However Charlie felt he had more to contribute, and rejoined the war effort with the American Navy.
It was a period of service which Charlie enjoyed.
"It wasn't their personalities, it was the money they paid me," Charlie exclaimed.
He was getting paid 100 pounds a month, "fantastic money" which helped him to pay off his parents' house.
It was in 1943 that Charlie also met his future wife Faith.
After two years, the couple decided to get married while Charlie was on a brief break from the Navy.
They married on a Saturday and Charles was back at sea on Monday.
"She was very nearly the youngest war widow in NSW," Charlie said.
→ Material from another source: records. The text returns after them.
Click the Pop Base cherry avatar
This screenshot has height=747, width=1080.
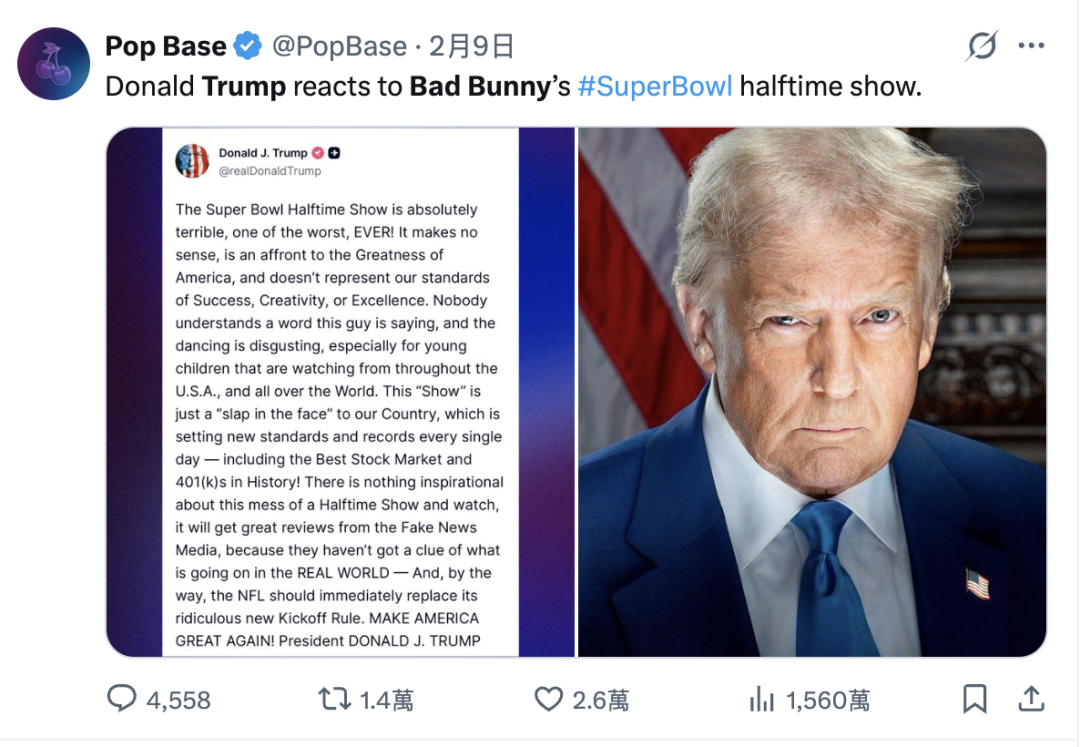coord(54,63)
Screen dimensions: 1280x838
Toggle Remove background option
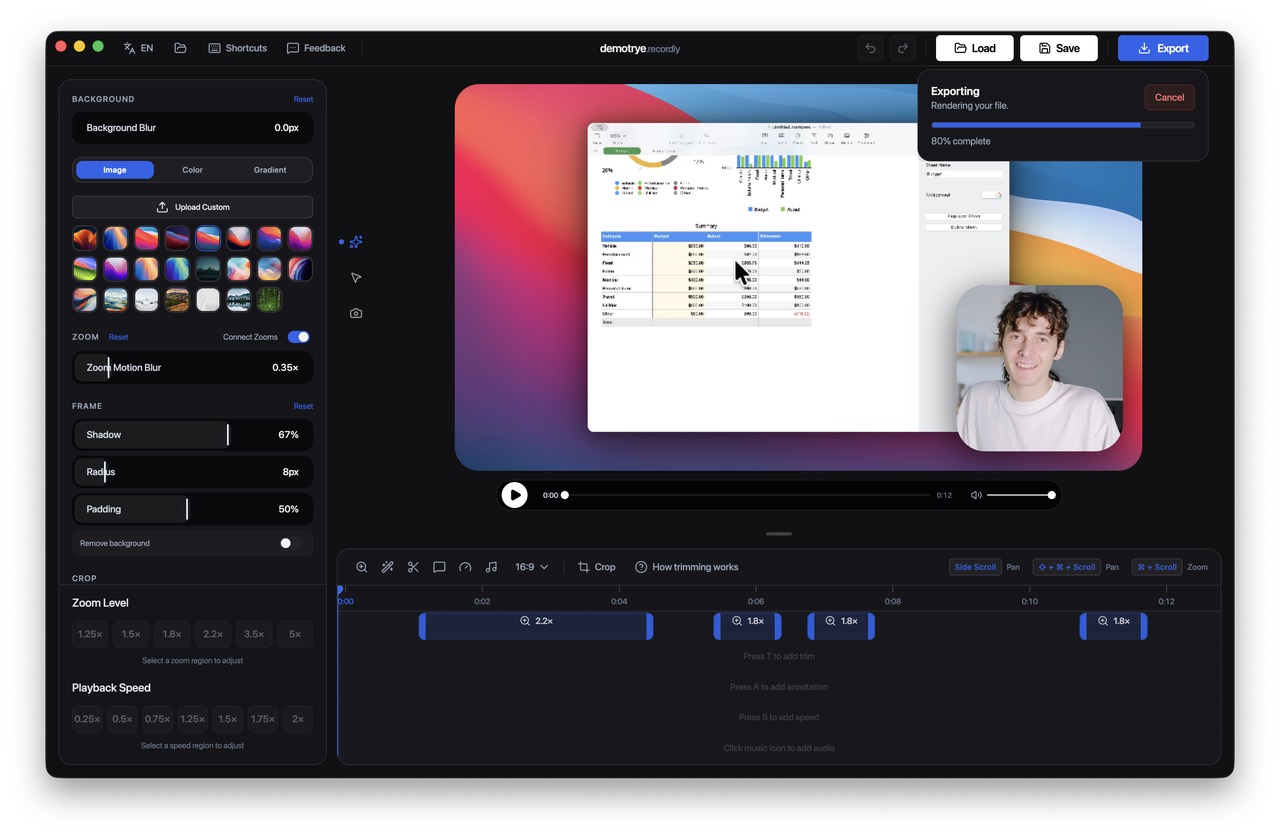pos(285,543)
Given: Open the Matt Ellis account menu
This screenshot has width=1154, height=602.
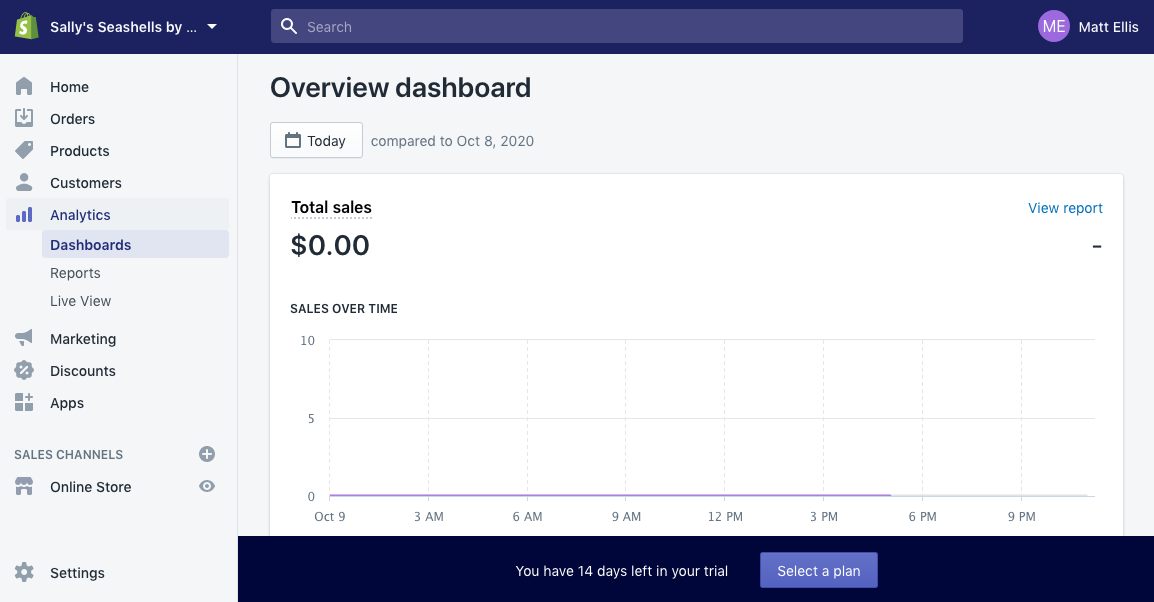Looking at the screenshot, I should click(1088, 26).

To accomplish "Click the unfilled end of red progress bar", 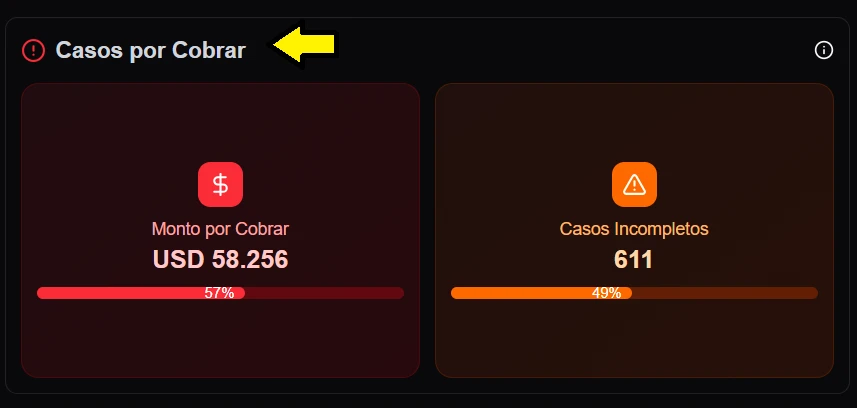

The couple celebrated their seventieth anniversary last year.
It was a milestone Charlie admitted he was lucky to get to.
"There was so many close calls, I'm lucky to be here," he said.
"We had bombs drop either side of the ship."
He remembers the heavy workload he was under as part of the American force that liberated the Filipino city of Tacloban Leyte in 1945.
Manning the mounted guns for days on end took their toll as they came under constant aircraft fire.
"You couldn't hear nothing," Charlie said, explaining that concussions were common for soldiers on the guns.
"Your ears used to bleed."
Sleep depriviation was an issue as well, with the soldiers working shifts of four hours on duty, followed by four hours off.
"We were battling just trying to get to sleep, we were half dead.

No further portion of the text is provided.